__Task brief__
For the string "agent", state the number of lines in the data that contain it, and nothing else.

(Stored records)
================

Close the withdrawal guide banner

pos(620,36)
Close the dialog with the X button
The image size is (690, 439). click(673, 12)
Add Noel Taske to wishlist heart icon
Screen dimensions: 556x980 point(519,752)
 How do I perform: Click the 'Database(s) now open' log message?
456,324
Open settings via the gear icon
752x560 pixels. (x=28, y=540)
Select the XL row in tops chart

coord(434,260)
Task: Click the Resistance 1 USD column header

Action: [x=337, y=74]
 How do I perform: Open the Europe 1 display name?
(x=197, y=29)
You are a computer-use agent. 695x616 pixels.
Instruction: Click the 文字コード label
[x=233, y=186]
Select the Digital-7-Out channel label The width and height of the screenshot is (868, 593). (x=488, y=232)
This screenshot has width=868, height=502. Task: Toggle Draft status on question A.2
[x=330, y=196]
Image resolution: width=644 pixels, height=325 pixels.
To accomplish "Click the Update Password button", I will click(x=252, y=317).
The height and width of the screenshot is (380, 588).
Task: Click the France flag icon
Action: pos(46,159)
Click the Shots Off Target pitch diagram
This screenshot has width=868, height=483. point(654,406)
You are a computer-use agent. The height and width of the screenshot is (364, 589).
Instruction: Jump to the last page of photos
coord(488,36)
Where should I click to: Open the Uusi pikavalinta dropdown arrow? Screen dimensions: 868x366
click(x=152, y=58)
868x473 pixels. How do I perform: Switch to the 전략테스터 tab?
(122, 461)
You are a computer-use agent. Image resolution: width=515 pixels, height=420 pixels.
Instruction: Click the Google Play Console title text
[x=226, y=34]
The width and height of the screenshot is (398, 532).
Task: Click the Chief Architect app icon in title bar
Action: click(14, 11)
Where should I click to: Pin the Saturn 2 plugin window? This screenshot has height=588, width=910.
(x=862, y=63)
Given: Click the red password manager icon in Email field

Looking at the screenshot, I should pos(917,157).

================

__Solution for this exercise__
3